A mãe de Edward e Albert, "Queen Mary", valorizava muito suas raízes alemãs e insistia que elas fossem preservadas pelos seus filhos - sobretudo diante dos diversos parentes que possuía na Alemanha de Hitler. Edward, portanto, mostrava abertamente sua simpatia pelos nazistas alemães. Há inclusive uma foto em que ele e sua esposa apertam a mão do "Führer" com um sorriso digno de pena.

Alemanha e Reino Unido: fortes laços rompidos com a Segunda Guerra Mundial Foto: EPA/dpa/picture alliance

Somente alguns anos atrás, veio à tona o trecho de um vídeo em que Edward e sua cunhada aparecem fazendo a saudação nazista com duas meninas. As meninas em questão eram Margaret e Elizabeth, a futura rainha da Inglaterra; por trás da câmera, estava George 6º, pai de Elizabeth.

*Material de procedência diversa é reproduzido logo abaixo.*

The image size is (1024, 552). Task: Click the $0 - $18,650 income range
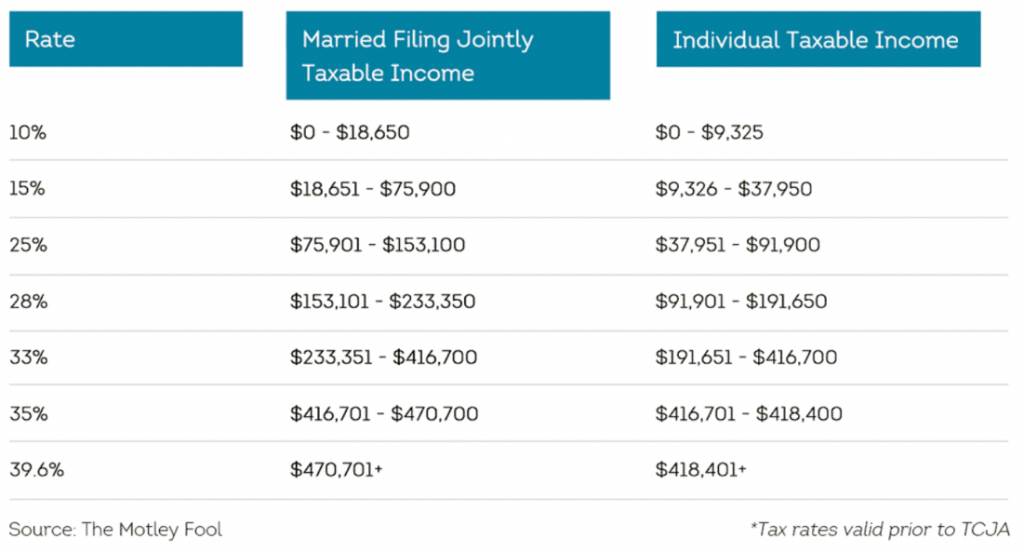click(349, 131)
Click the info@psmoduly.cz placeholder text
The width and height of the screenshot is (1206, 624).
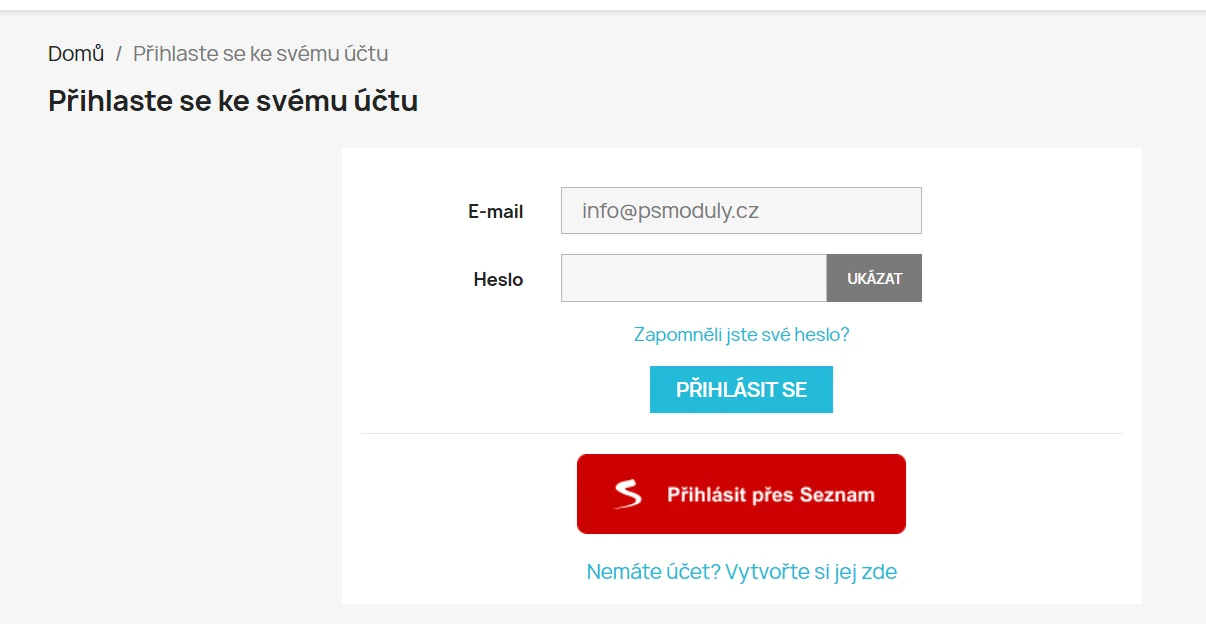[670, 211]
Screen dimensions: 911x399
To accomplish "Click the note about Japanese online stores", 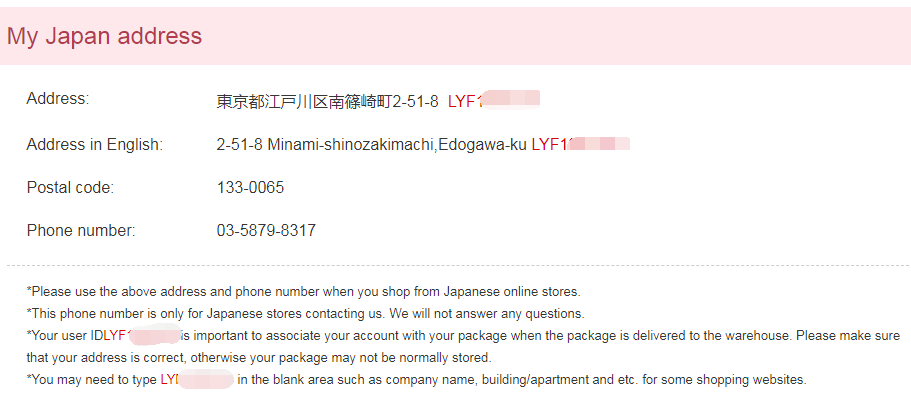I will (303, 291).
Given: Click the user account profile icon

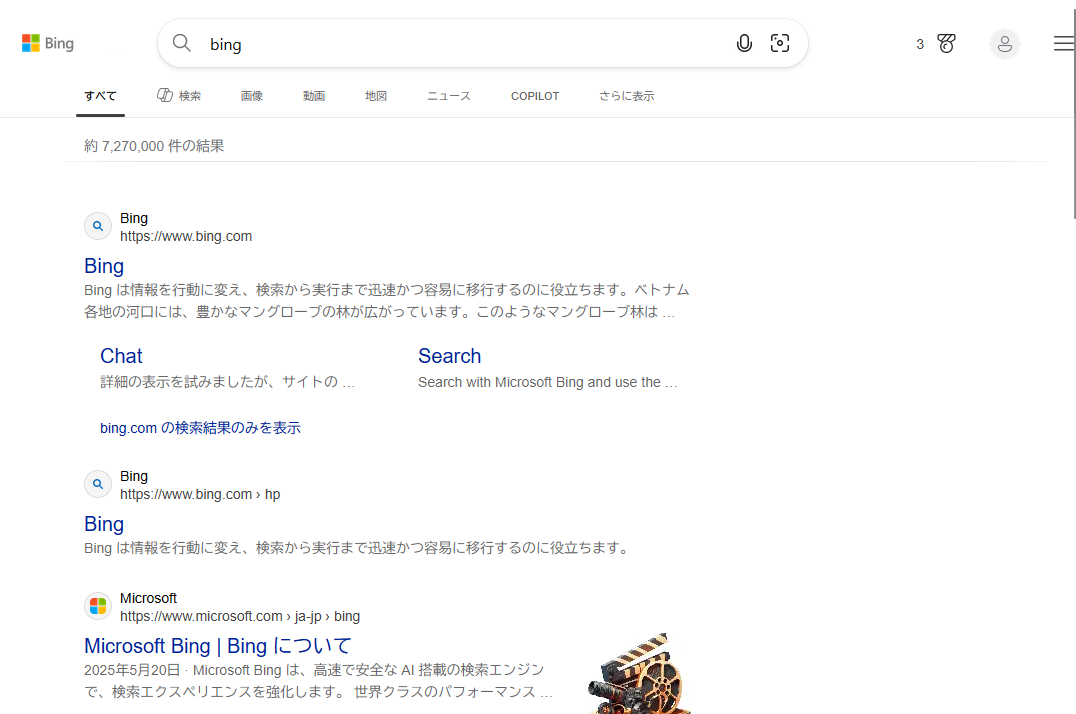Looking at the screenshot, I should click(x=1004, y=44).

Ainda hoje, essa cordialidade observada no histórico das relações entre a nobreza britânica e os nazistas alemães não é bem vista por muitos britânicos - e, tanto quanto possível, tais evidências ainda são mantidas em sigilo.

E quão alemão, afinal, é o rei Charles 3º?

A mãe da rainha Elizabeth era britânica e, portanto, a rainha inglesa era descendente de alemães apenas em parte. Seu marido Philip, por outro lado, tinha ancestrais predominantemente alemães e também falava alemão fluentemente. Em 1947 ele se tornou um cidadão britânico, desistindo de seu título aristocrático alemão "von Schleswig-Holstein-Sonderburg-Glücksburg" pouco antes de se casar com Elizabeth e mantendo apenas o nome "Mountbatten". Pode-se dizer, portanto, que o filho mais velho dessa união, o atual rei Charles 3º, tem uma ascendência com cerca de metade de suas raízes de origem alemã.

O rei Charles 3º: britânico, sim, mas com muitos ancestrais alemãesFoto: Daniel Leal/AFP/Getty Images

Com sua primeira esposa, a britânica Diana Spencer, Charles teve dois filhos, William e Harry. A esposa do príncipe William, Kate, não tem nenhum ancestral alemão; Já Meghan, a esposa de Harry, é filha de um americano com raízes irlandesas, mas dizem que ela tem ancestrais alemães.

É extremamente improvável que uma pessoa de origem alemã volte a ascender ao trono inglês. De fato, existe uma descendente alemã direta de monarcas ingleses: Karin Vogel. Ela é a 4.973ª da lista britânica de sucessores. Em sua árvore genealógica, bem lá atrás, aparece George 1º, o primeiro rei britânico vindo da Alemanha.